Data extracted from a collection
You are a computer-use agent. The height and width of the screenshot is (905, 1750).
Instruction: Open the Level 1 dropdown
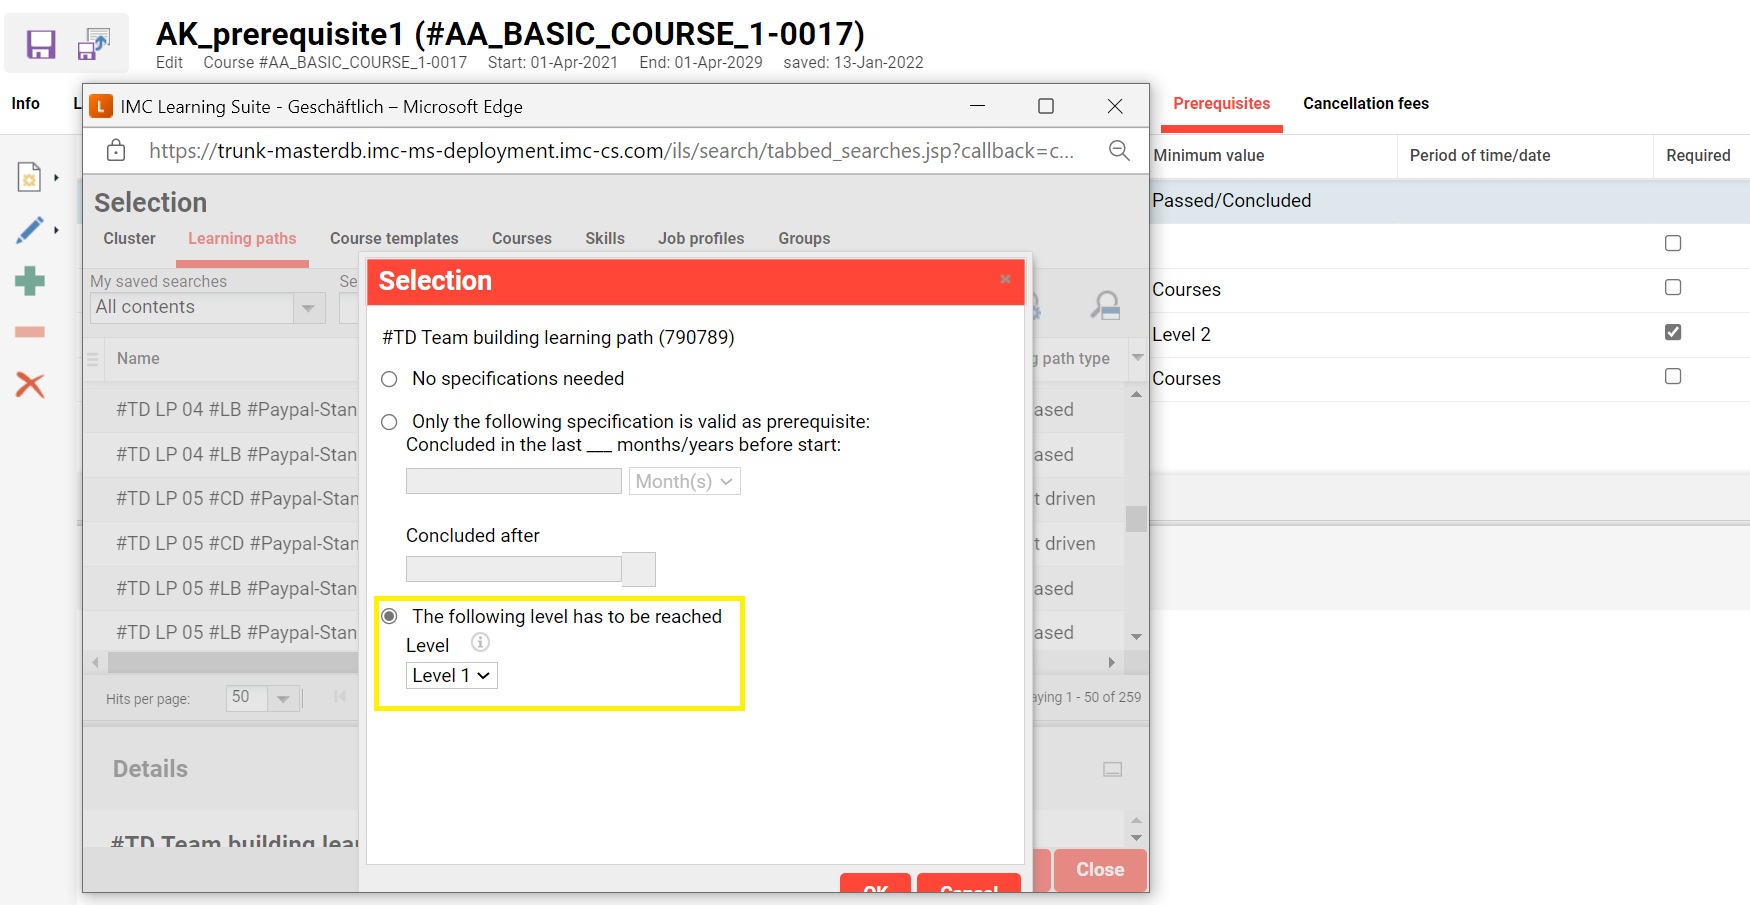tap(451, 676)
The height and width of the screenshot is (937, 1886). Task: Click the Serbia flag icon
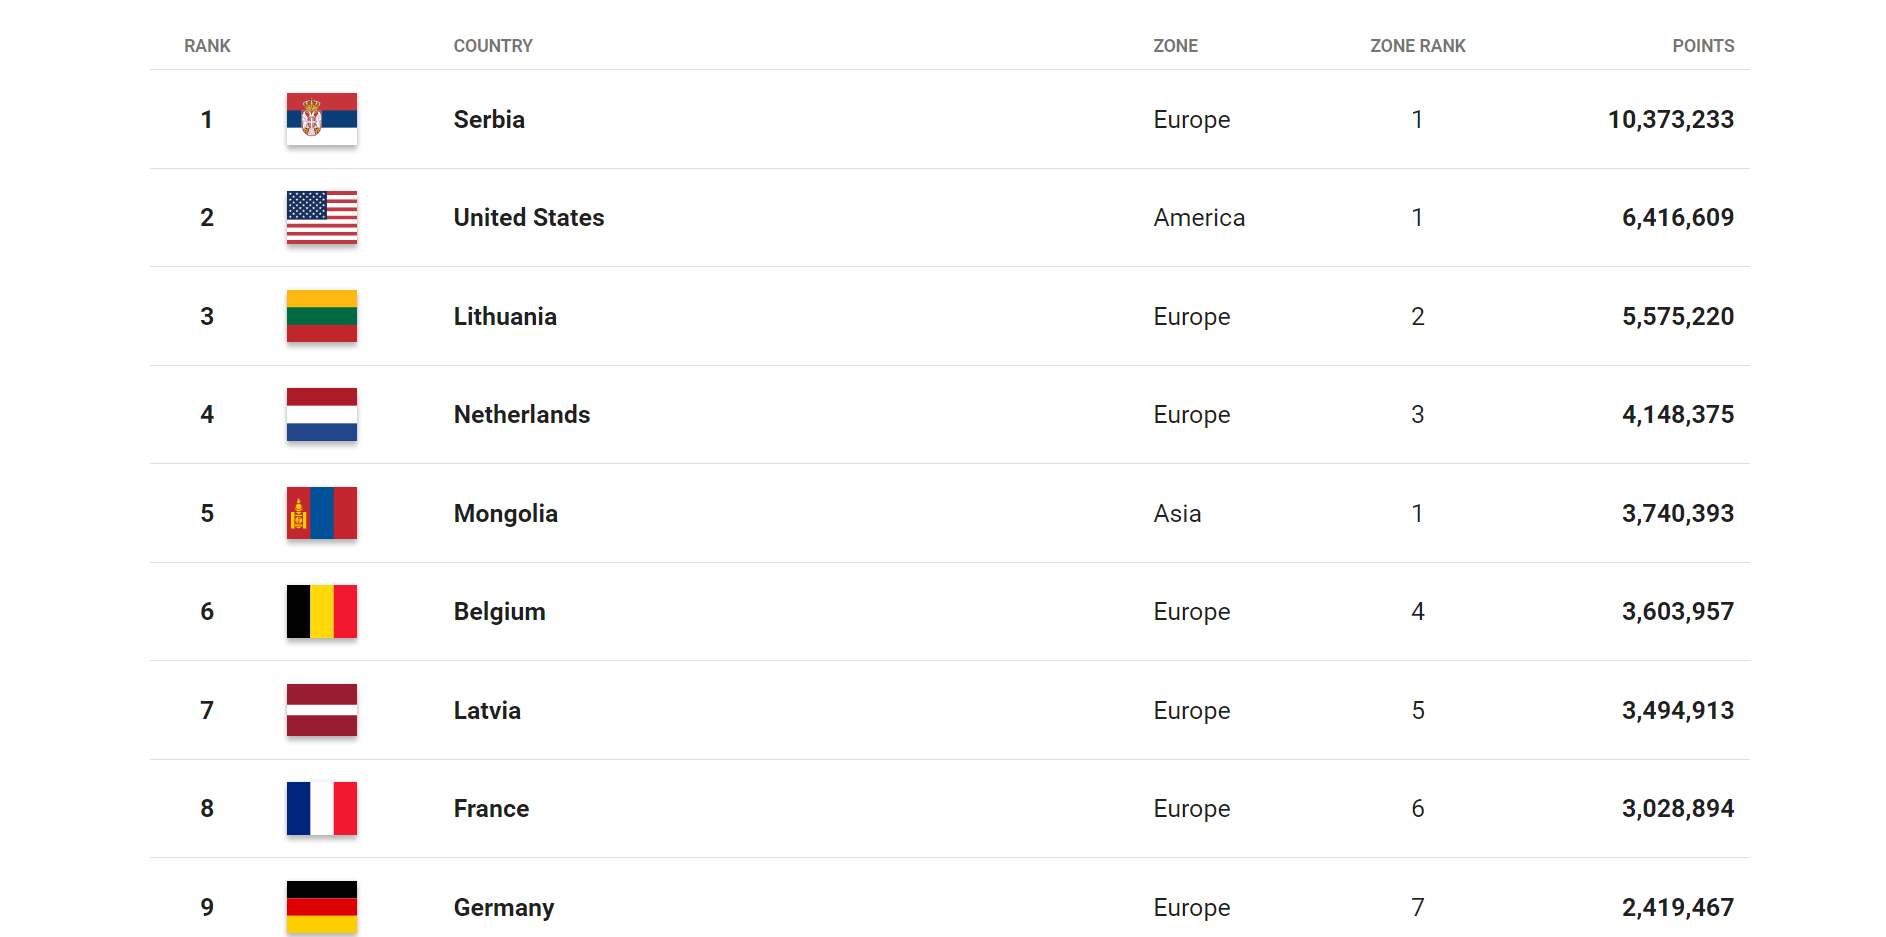pos(322,119)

> Activity
Please output, exactly and with no pictures, only the lines from the one containing "Instruction: Open the Level 1 dropdown" through the final line of the records above.

> Solution for this exercise
Instruction: Open the Level 1 dropdown
tap(451, 676)
The height and width of the screenshot is (937, 1886). Task: Click the Serbia flag icon
pos(322,119)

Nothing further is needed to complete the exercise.